**Given exercise**
Reproduce each of the following items line for line, without changing anything.

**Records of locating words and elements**

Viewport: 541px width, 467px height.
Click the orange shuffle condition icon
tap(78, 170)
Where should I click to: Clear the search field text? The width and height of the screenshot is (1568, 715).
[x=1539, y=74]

**Full output**
Viewport: 541px width, 467px height.
Click the orange shuffle condition icon
tap(78, 170)
Where should I click to: Clear the search field text? The width and height of the screenshot is (1568, 715).
[x=1539, y=74]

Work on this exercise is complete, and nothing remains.